Why 1Password is Important for Security Elimination of Password Reuse: By generating unique passwords for each site or service, 1Password mitigates the risks associated with password reuse, a common vulnerability that can lead to multiple accounts being compromised if one password is breached. Secure Password Storage: 1Password uses strong end-to-end encryption to ensure that your passwords and other stored items are secure. This means that even if an attacker were to gain access to your device, they would not be able to decrypt and view the contents of your 1Password vault without the master password.
Ease of Access With 1Password, you can access your passwords and other sensitive information across multiple devices in a secure manner. This ensures that the information you need is always available, without compromising on security.
Phishing Protection When you use 1Password's browser extension, it will only auto-fill credentials on the exact site where they were saved. This helps prevent phishing attacks as it will not auto-fill credentials on fraudulent, lookalike sites.
Shared Vaults for Teams 1Password provides the ability to securely share certain passwords or notes within a team or family. This feature is invaluable for businesses, as it allows secure sharing and management of common resources.
In conclusion, 1Password is an essential tool in our security suite at 21RISK. It empowers our team to use strong, unique passwords for every service we use, promoting good security hygiene and protecting us from a multitude of potential security threats.
MFA MFA
While a good password manager, like 1Password, significantly improves security by facilitating the use of strong, unique passwords across various services, it primarily addresses only one factor of authentication - "something you know" (i.e., your passwords). Two-factor authentication (2FA), on the other hand, adds an additional layer of security by introducing a second factor, typically "something you have" (such as a mobile device) or "something you are" (such as a biometric feature like a fingerprint). Here's why 2FA makes your accounts more secure:
Protection Against Stolen Credentials Even if your password is compromised, an attacker would still need the second factor - for example, a one-time code sent to your mobile device or your fingerprint - to access your account. This makes it much more difficult for an unauthorized person to gain access. 38
Mitigates Phishing Risks 2FA can help protect against phishing attacks. Even if you're tricked into providing your password to a malicious site, the attacker still won't have the second factor required to log into your account.
Deterring Unauthorized Access The requirement of a second factor makes unauthorized access more challenging. The effort and technical skill needed to bypass 2FA often deters many cybercriminals, who may choose to focus on easier targets instead.

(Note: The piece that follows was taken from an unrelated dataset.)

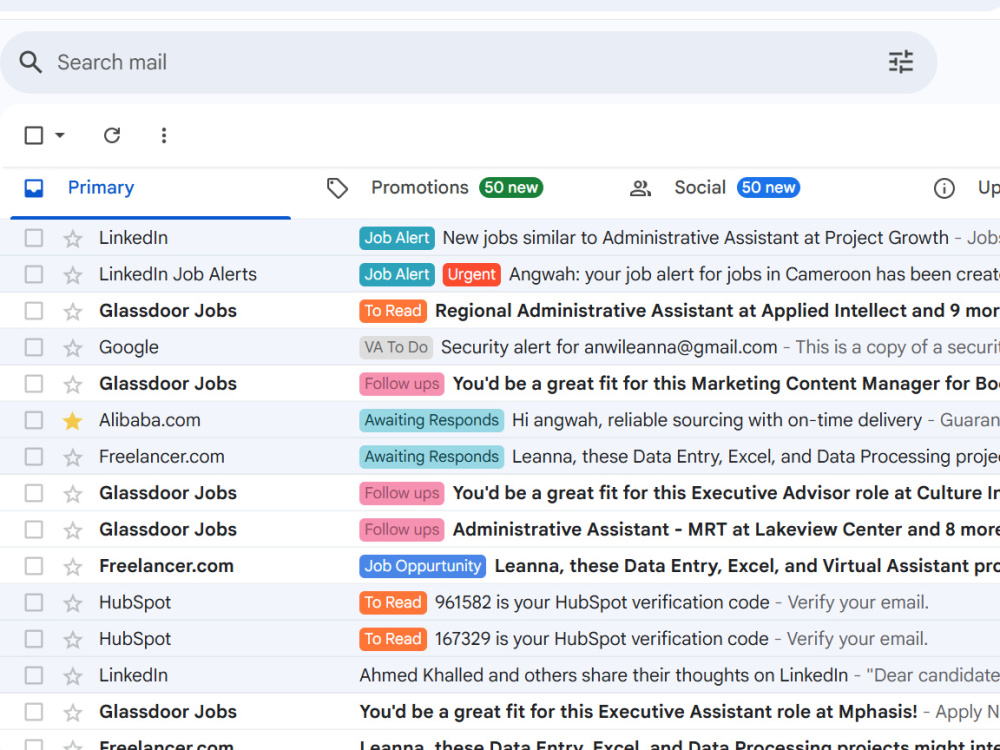The height and width of the screenshot is (750, 1000).
Task: Star the first HubSpot verification email
Action: tap(73, 603)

Alerts to Unauthorized Attempts 2FA can alert you to unauthorized login attempts. For instance, if you receive a 2FA prompt or a code via SMS or email when you're not trying to log in, it can serve as a signal that someone else is attempting to access your account.

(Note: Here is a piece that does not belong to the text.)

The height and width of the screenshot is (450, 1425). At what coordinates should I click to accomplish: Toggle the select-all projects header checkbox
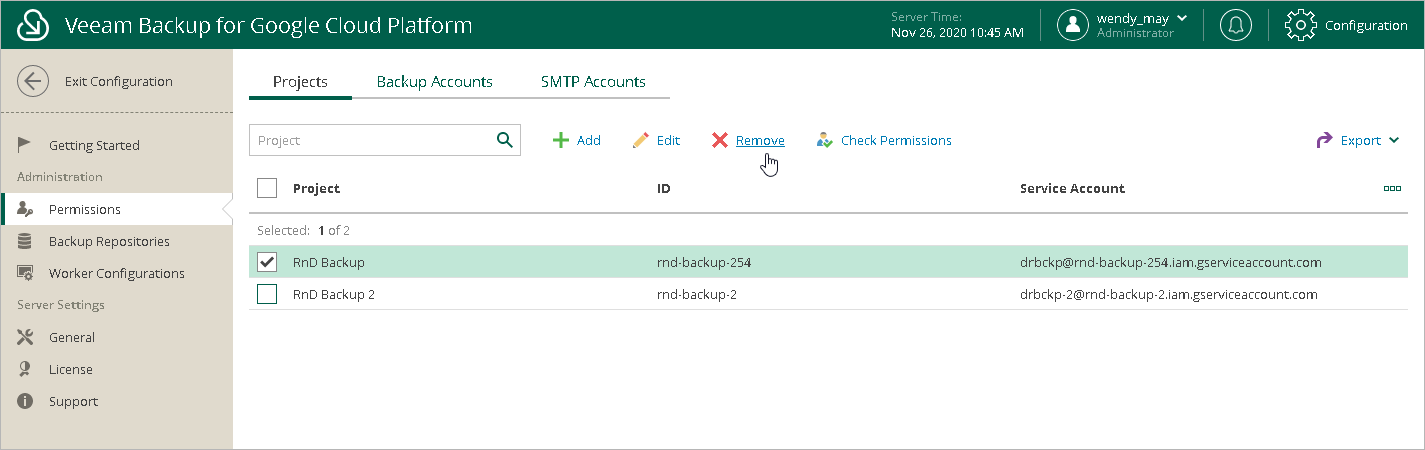pyautogui.click(x=267, y=188)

In summary, while a password manager is a crucial tool for managing and securing your passwords, 2FA adds an extra layer of protection that addresses different types of threats, making your accounts even more secure.
At 21RISK we have forced 2 factor, for most critical services like Github and Google. The reason for this is that all our development services offers social logins for Github and Google, making the entire login process very secure.